By Jake Donovan
As thousands of family members, friends and fans gather to pay their final tributes to Vernon Forrest on Monday, the most often single word question to be asked will be “Why?”
Why was a man who gave so much outside the ring put in a situation where a final act of kindness resulted in his last minutes on earth?
Why was a man who spent much of his adult life giving back to his community led to believe that carrying a weapon wasn’t just an option, but an absolute necessity?
Why did it take his winning a world title ten years into his career in order for the boxing world to finally take notice, when he already entered the pro game as an established product?
Why did it take a senseless act of violence resulting in his untimely murder for the media to truly realize what the sport had lost?
In the past several days following his horrific death in the late hours of July 25, 2009, many sportswriters have taken the time to offer their kindest words to the former lineal welterweight champion and 2002 Fighter of the Year. Most of it has been truthful, but many have ignored their own words on Forrest in the past in offering their severely toned-down eulogies, to the point of stretching the truth for what they believed to be the proper way to honor the man.
It’s a shame that it takes death in order to bring out the best in the living. Because prior to July 25, 2009, never has there been this much appreciation for Vernon Forrest.
Some have referred to the Augusta (GA) native as having been surly with the media during his days at or near the top of the boxing food chain. Phone calls weren’t always returned, nor were very many questions met with answers allowing for any sort of creative build. When it came to major sportswriters or any other with which he wasn’t immediately familiar, the answers were often short and not always sweet.
There was a reason for that. It’s because he didn’t need your support in 2002, once he made it to the top. He needed it as far back as1992, when first preparing to embark on a journey in the professional ranks.
For at least the first seven or so years of his career, Forrest was forced to toil in virtual obscurity, hardly befitting of one of the best amateur fighters in US boxing history and also a member of the 1992 US Olympic boxing squad.
Unfortunately, this was the tale that would always be attached for Forrest’s name for much of his career – winning in the ring, but lost in the shuffle.
He was never the primary focus of his promoter, Main Events, up to and including his separate title reigns at welterweight. He came in at a time when Pernell Whitaker was regarded as pound-for-pound the best fighter in the world.
The transition from newcomer to prospect to contender came while Arturo Gatti was being shaped as the sport’s greatest action hero.

_DATA LINES_

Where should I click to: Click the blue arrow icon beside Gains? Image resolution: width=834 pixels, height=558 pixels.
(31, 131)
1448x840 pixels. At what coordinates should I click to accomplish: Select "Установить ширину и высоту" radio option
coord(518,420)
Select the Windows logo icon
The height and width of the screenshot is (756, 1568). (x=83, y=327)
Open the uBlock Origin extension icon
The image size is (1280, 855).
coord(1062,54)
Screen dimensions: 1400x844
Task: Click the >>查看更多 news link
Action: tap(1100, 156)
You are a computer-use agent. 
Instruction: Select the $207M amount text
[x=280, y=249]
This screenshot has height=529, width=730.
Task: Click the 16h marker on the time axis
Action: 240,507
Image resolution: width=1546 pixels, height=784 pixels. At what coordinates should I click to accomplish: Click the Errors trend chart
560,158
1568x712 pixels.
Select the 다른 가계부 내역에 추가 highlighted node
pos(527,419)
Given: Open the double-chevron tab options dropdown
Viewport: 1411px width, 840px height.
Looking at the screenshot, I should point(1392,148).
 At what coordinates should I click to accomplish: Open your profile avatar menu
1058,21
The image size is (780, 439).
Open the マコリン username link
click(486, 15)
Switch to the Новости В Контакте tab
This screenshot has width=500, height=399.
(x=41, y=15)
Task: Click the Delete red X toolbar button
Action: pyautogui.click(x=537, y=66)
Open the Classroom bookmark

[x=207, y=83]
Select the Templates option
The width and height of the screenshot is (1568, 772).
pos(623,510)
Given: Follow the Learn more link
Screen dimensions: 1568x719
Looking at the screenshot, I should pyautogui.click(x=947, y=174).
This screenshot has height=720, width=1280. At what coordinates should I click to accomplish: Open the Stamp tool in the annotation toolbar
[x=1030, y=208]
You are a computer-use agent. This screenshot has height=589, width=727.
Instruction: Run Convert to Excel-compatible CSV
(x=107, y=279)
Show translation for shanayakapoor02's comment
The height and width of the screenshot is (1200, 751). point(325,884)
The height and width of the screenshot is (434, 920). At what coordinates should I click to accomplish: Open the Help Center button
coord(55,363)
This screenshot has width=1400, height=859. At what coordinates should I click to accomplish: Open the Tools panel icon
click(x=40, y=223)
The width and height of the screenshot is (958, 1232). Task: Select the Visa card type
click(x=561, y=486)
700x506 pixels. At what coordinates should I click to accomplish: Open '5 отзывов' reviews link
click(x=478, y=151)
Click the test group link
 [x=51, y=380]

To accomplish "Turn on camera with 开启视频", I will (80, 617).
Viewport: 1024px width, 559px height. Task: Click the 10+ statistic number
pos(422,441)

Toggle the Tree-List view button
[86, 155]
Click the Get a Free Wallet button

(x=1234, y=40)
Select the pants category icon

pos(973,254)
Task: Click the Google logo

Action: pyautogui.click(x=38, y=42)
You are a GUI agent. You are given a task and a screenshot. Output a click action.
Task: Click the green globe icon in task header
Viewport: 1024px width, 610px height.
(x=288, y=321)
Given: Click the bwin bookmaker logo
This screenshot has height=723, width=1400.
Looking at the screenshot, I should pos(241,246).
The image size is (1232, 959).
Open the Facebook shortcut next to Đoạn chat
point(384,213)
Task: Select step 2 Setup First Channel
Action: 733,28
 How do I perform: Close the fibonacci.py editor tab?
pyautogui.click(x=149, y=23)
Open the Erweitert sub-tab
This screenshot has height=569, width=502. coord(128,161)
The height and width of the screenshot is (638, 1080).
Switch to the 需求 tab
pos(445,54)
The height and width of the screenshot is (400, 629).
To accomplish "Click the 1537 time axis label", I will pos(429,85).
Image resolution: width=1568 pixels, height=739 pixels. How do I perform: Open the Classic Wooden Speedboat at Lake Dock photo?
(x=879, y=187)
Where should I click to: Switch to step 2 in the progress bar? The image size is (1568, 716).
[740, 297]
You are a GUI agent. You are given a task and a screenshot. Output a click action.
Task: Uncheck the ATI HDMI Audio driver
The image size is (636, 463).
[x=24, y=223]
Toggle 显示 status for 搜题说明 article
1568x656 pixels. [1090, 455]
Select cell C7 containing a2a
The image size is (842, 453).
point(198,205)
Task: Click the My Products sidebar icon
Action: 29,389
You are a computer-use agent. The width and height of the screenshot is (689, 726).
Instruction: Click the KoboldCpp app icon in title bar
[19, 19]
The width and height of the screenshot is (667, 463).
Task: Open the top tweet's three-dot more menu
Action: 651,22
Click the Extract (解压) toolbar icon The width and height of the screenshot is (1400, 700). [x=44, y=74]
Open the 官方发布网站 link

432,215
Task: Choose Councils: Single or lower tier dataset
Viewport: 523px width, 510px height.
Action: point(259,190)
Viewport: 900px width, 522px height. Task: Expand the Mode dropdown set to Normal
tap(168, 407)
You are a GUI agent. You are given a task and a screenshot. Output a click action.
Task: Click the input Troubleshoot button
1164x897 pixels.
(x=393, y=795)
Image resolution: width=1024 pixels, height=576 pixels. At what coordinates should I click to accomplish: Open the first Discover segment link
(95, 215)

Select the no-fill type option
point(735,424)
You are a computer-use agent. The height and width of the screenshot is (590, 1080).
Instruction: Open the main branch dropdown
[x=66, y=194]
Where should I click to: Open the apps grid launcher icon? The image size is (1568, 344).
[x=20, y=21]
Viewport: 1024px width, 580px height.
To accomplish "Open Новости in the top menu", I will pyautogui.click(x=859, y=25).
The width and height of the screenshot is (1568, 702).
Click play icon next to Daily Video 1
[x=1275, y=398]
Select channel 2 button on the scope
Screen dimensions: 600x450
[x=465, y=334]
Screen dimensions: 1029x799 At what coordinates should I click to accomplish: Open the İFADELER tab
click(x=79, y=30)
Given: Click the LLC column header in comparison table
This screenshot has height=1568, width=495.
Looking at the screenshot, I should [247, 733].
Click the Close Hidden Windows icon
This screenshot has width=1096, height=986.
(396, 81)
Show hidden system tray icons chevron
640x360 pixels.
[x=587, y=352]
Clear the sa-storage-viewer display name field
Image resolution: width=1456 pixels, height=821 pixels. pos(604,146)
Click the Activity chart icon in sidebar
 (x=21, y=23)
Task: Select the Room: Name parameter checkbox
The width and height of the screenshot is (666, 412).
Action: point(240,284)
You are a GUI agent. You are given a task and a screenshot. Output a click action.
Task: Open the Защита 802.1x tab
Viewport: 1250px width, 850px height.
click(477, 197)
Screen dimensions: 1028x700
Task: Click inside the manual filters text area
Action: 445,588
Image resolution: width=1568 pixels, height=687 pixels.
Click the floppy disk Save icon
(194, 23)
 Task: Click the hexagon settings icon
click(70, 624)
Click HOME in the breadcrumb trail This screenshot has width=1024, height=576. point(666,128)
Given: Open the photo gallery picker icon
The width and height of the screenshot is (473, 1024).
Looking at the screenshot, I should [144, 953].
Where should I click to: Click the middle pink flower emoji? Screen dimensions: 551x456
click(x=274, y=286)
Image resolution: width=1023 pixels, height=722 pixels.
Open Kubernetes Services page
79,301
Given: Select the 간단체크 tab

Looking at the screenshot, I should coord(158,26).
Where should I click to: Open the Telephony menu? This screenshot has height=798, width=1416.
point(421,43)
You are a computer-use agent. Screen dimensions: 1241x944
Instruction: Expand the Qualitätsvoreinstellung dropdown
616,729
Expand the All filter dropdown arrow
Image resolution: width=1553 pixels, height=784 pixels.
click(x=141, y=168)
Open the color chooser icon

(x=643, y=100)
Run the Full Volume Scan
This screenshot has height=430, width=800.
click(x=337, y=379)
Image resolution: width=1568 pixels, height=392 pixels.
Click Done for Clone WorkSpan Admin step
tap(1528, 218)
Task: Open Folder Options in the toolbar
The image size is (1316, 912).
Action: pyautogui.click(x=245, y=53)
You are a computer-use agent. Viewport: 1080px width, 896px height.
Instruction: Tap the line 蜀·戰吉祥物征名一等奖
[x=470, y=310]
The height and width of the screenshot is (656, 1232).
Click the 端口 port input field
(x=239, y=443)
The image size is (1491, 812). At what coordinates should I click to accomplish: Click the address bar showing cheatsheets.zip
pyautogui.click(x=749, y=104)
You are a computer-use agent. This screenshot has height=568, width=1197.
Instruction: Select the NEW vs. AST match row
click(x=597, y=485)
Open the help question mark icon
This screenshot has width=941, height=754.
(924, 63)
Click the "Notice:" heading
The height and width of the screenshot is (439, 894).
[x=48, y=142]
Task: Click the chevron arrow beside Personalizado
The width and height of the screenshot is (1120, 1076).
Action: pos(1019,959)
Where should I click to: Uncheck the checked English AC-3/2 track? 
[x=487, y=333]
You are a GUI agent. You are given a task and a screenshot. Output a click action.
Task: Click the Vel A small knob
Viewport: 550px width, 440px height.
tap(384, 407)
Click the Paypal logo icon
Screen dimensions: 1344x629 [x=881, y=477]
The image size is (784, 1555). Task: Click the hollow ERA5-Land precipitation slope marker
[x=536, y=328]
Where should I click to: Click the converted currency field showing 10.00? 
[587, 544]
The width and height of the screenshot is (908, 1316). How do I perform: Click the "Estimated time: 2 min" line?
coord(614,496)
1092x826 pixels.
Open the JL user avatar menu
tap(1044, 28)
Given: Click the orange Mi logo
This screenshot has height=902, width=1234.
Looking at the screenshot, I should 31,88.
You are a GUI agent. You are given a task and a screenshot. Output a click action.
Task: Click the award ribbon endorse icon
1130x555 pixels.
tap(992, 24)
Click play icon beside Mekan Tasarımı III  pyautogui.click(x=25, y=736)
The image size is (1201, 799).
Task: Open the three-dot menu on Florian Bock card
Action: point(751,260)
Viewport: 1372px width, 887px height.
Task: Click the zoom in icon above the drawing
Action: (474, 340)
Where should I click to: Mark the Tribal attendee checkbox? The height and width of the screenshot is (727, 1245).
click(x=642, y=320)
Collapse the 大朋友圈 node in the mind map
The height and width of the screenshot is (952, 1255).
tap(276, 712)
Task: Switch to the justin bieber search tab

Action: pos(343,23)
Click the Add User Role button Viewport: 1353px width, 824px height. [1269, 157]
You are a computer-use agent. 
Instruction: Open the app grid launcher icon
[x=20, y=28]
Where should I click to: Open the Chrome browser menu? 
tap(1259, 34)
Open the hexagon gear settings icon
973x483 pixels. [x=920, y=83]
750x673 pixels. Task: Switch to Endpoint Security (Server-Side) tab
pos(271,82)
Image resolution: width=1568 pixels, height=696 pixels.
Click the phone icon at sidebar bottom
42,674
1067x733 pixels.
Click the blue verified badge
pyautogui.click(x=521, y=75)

_TO DO_
(a) According to the Vernon Forrest article, which promoter never made Forrest its primary focus?
(b) Pick up the Vernon Forrest article after its final sentence and continue writing it.
The data come from a separate source, unrelated to the Vernon Forrest article.

_RESPONSE LIST_
(a) Main Events.

(b)
The championship run? Not even a win over the best fighter in the world at the time – Sugar Shane Mosley – could earn him full respect. His in-ring celebration was cut short by HBO commentator Larry Merchant, who countered Forrest’s claim of his deserving to advance to the top with the insensitive line, “beating Michael Jordan doesn’t make you Michael Jordan.”
Merchant wasn’t alone in the inability to relate to someone like Forrest, but his lofty position among the industry’s premier network puts him in a position to be singled out.
Exactly 52 weeks after the career defining win over Mosley, Forrest engaged in an alphabet unification match with brash Nicaraguan titlist Ricardo Mayorga. He entered the ring to Archie Eversole’s “We Ready,” not the first time Forrest integrated hip hop into his boxing ritual, in fact always going out of his way to represent the hard-working artists from the Atlanta area.
But it would become the first time he was singled out for it.
Three rounds into the evening’s main event, a new welterweight champion was crowned in Ricardo Mayorga. A chain-smoking, beer guzzling, profanity-filled brawler was suddenly pitched as the poster child for the fresh new angle the sport needed.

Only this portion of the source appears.